Joint London and San Francisco-based Harmonic Security has secured $17.5M in Series A funding to bring its “zero-touch data protection” capabilities to enterprises. Total funding has now reached more than $26M since the company launched in October last year with enterprise customers already in double figures.
Harmonic already employs 30 people across the United States and the United Kingdom, and will use this latest round of funding to scale up its engineering and go-to-market efforts.
Harmonic Security’s approach to data protection uses pre-trained, specialized language models. The Series A round is being led by Next47, a leading venture capital firm that has invested in many cybersecurity standouts, including Claroty and Sysdig. It joins Ten Eleven Ventures which led the $7M seed round in October 2023.

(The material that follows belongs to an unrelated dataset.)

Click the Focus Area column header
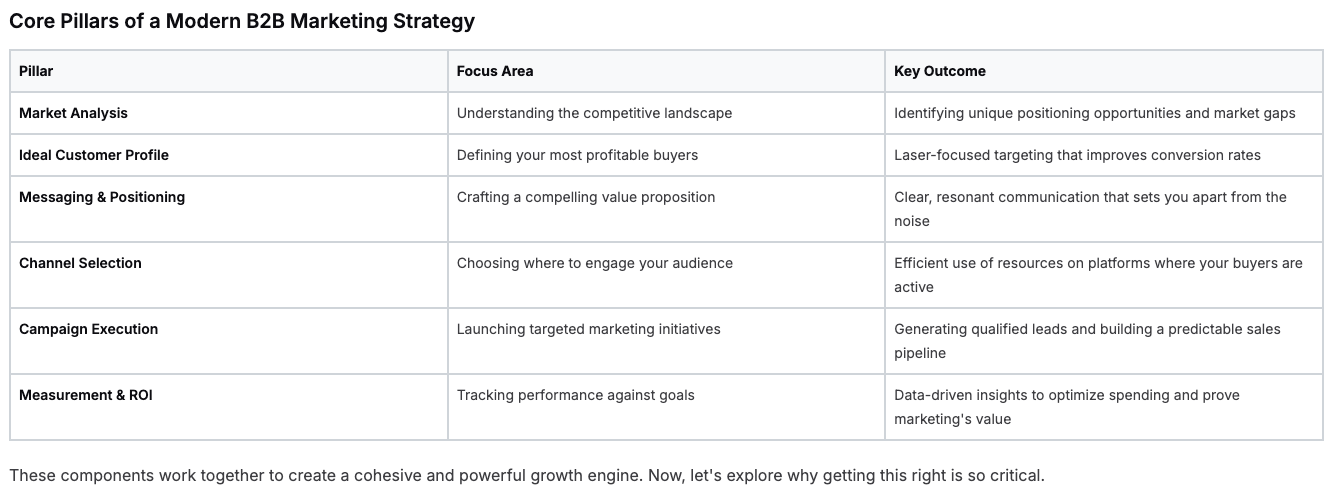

Alastair Paterson, CEO and co-founder of Harmonic Security comments: “Over the past 20 years, complex data classification and labeling exercises and noisy rules have created headaches for security teams, not least a huge burden of meaningless false positives. Now, with the rapid adoption of Generative AI, renewed data privacy risks mean that legacy data protection tools are not fit for purpose. Harmonic Security is redefining the entire data protection category which GenAI has brought into sharp focus and we will use the Series A to accelerate the rapid progress we have already achieved.”

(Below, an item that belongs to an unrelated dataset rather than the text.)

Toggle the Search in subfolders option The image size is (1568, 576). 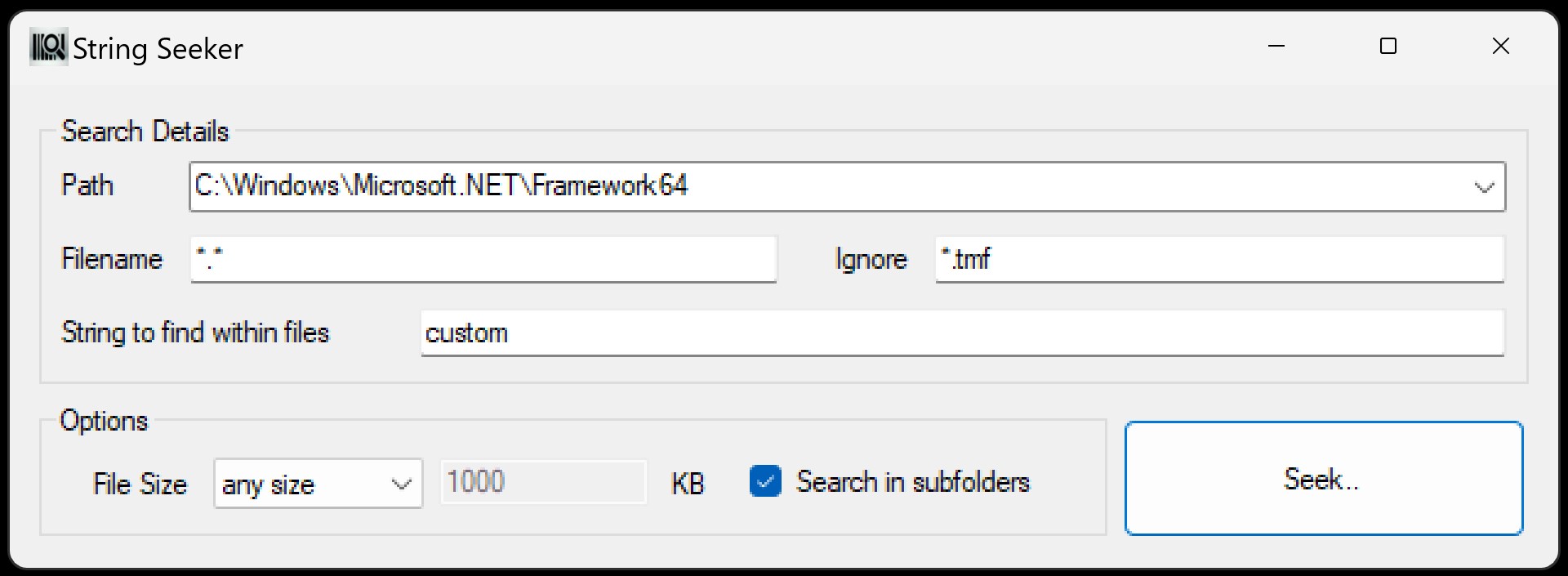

“Next47 is thrilled to join Harmonic Security on its mission to reimagine data protection for the modern age,” said T.J. Rylander, General Partner at Next47, who will join the company’s board. “As we move towards the concept of the AI-powered SOC, Harmonic will own data protection for the GenAI era.”
The company has trained its own language models for data protection that are based on unique datasets of highly realistic sensitive materials. This breakthrough allows Harmonic to accurately detect all types of sensitive data in milliseconds. The extreme accuracy and speed of this approach mean that it can nudge end users towards secure best practices without overwhelming security teams.
One CISO leading the charge and getting behind Harmonic is Rinki Sethi, CISO of BILL: “Data security is long overdue disruption. What’s even better is that Harmonic has the team to bring this to life.”
Mark Sutton, CISO of Bain Capital, recently became a board member at Harmonic to help drive this mission: “Traditional Data Loss Prevention (DLP) methods have proven ineffective, leading CISOs to shift focus towards user authentication, authorization, and visibility. While specific types of data can be easily protected, the contextual nature of most sensitive information makes binary ‘yes or no’ controls inadequate, creating more operational friction than value.”
Harmonic’s close relationship with CISOs has enabled quick traction after launching its data protection product in July 2024 which is active use by thousands of employees. As a result, it has generated significant attention in 2024, including being named an RSA Innovation Sandbox finalist.